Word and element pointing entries
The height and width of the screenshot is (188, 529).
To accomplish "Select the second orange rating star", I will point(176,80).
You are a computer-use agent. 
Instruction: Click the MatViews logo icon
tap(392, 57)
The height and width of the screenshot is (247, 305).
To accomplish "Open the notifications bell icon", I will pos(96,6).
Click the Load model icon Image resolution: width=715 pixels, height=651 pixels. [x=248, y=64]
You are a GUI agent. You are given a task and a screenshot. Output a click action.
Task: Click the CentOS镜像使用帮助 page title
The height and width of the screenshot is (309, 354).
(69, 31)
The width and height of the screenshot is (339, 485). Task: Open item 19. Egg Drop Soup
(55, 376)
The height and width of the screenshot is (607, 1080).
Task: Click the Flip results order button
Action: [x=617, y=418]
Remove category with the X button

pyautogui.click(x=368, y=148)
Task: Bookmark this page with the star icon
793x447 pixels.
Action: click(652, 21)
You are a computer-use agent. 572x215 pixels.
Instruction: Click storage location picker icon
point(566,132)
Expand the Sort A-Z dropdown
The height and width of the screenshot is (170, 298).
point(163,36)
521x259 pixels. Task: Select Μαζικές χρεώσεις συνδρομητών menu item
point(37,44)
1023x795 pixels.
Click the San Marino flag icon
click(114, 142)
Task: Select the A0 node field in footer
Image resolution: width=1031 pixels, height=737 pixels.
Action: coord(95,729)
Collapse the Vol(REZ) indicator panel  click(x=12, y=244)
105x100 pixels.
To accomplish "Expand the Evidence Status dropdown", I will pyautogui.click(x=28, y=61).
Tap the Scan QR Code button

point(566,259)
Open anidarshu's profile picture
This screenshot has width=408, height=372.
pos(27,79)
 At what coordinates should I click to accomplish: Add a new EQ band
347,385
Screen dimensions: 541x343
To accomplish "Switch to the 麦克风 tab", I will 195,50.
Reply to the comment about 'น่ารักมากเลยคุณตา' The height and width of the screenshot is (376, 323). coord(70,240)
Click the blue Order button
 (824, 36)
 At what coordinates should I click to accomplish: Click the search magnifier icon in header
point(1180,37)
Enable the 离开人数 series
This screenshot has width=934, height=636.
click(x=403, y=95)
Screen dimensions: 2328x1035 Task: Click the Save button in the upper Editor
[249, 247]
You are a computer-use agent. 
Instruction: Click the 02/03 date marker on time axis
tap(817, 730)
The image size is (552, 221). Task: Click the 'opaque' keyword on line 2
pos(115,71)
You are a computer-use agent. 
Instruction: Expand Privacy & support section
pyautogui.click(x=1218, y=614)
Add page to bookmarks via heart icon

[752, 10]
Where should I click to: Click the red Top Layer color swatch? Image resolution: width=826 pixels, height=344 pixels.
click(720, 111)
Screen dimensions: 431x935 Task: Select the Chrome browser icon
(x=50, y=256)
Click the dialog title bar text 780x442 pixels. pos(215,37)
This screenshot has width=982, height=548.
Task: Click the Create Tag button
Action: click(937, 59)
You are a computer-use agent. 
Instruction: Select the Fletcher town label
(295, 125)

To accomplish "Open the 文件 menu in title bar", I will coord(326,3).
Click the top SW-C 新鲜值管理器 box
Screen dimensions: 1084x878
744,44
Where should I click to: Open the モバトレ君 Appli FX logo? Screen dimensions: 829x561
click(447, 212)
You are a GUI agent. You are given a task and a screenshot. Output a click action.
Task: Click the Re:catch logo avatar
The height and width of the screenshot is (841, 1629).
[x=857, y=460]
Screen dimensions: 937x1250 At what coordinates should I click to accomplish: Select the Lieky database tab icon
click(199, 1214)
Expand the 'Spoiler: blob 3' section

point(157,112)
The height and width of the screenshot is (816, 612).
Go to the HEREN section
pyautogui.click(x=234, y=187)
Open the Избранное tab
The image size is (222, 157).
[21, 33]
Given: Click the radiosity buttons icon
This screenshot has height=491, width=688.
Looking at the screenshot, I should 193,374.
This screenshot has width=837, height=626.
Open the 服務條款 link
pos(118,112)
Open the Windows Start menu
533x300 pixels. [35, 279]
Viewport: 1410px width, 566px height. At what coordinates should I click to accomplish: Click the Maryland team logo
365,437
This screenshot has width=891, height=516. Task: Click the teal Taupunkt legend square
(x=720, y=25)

*Requirement*
Return all of the entries above word for word, keeping every line unchanged.

*Reply*
The height and width of the screenshot is (188, 529).
To accomplish "Select the second orange rating star", I will point(176,80).
You are a computer-use agent. 
Instruction: Click the MatViews logo icon
tap(392, 57)
The height and width of the screenshot is (247, 305).
To accomplish "Open the notifications bell icon", I will pos(96,6).
Click the Load model icon Image resolution: width=715 pixels, height=651 pixels. [x=248, y=64]
You are a GUI agent. You are given a task and a screenshot. Output a click action.
Task: Click the CentOS镜像使用帮助 page title
The height and width of the screenshot is (309, 354).
(69, 31)
The width and height of the screenshot is (339, 485). Task: Open item 19. Egg Drop Soup
(55, 376)
The height and width of the screenshot is (607, 1080).
Task: Click the Flip results order button
Action: [x=617, y=418]
Remove category with the X button

pyautogui.click(x=368, y=148)
Task: Bookmark this page with the star icon
793x447 pixels.
Action: click(652, 21)
You are a computer-use agent. 572x215 pixels.
Instruction: Click storage location picker icon
point(566,132)
Expand the Sort A-Z dropdown
The height and width of the screenshot is (170, 298).
point(163,36)
521x259 pixels. Task: Select Μαζικές χρεώσεις συνδρομητών menu item
point(37,44)
1023x795 pixels.
Click the San Marino flag icon
click(114, 142)
Task: Select the A0 node field in footer
Image resolution: width=1031 pixels, height=737 pixels.
Action: coord(95,729)
Collapse the Vol(REZ) indicator panel  click(x=12, y=244)
105x100 pixels.
To accomplish "Expand the Evidence Status dropdown", I will pyautogui.click(x=28, y=61).
Tap the Scan QR Code button

point(566,259)
Open anidarshu's profile picture
This screenshot has width=408, height=372.
pos(27,79)
 At what coordinates should I click to accomplish: Add a new EQ band
347,385
Screen dimensions: 541x343
To accomplish "Switch to the 麦克风 tab", I will 195,50.
Reply to the comment about 'น่ารักมากเลยคุณตา' The height and width of the screenshot is (376, 323). coord(70,240)
Click the blue Order button
 (824, 36)
 At what coordinates should I click to accomplish: Click the search magnifier icon in header
point(1180,37)
Enable the 离开人数 series
This screenshot has width=934, height=636.
click(x=403, y=95)
Screen dimensions: 2328x1035 Task: Click the Save button in the upper Editor
[249, 247]
You are a computer-use agent. 
Instruction: Click the 02/03 date marker on time axis
tap(817, 730)
The image size is (552, 221). Task: Click the 'opaque' keyword on line 2
pos(115,71)
You are a computer-use agent. 
Instruction: Expand Privacy & support section
pyautogui.click(x=1218, y=614)
Add page to bookmarks via heart icon

[752, 10]
Where should I click to: Click the red Top Layer color swatch? Image resolution: width=826 pixels, height=344 pixels.
click(720, 111)
Screen dimensions: 431x935 Task: Select the Chrome browser icon
(x=50, y=256)
Click the dialog title bar text 780x442 pixels. pos(215,37)
This screenshot has width=982, height=548.
Task: Click the Create Tag button
Action: click(937, 59)
You are a computer-use agent. 
Instruction: Select the Fletcher town label
(295, 125)

To accomplish "Open the 文件 menu in title bar", I will coord(326,3).
Click the top SW-C 新鲜值管理器 box
Screen dimensions: 1084x878
744,44
Where should I click to: Open the モバトレ君 Appli FX logo? Screen dimensions: 829x561
click(447, 212)
You are a GUI agent. You are given a task and a screenshot. Output a click action.
Task: Click the Re:catch logo avatar
The height and width of the screenshot is (841, 1629).
[x=857, y=460]
Screen dimensions: 937x1250 At what coordinates should I click to accomplish: Select the Lieky database tab icon
click(199, 1214)
Expand the 'Spoiler: blob 3' section

point(157,112)
The height and width of the screenshot is (816, 612).
Go to the HEREN section
pyautogui.click(x=234, y=187)
Open the Избранное tab
The image size is (222, 157).
[21, 33]
Given: Click the radiosity buttons icon
This screenshot has height=491, width=688.
Looking at the screenshot, I should 193,374.
This screenshot has width=837, height=626.
Open the 服務條款 link
pos(118,112)
Open the Windows Start menu
533x300 pixels. [35, 279]
Viewport: 1410px width, 566px height. At what coordinates should I click to accomplish: Click the Maryland team logo
365,437
This screenshot has width=891, height=516. Task: Click the teal Taupunkt legend square
(x=720, y=25)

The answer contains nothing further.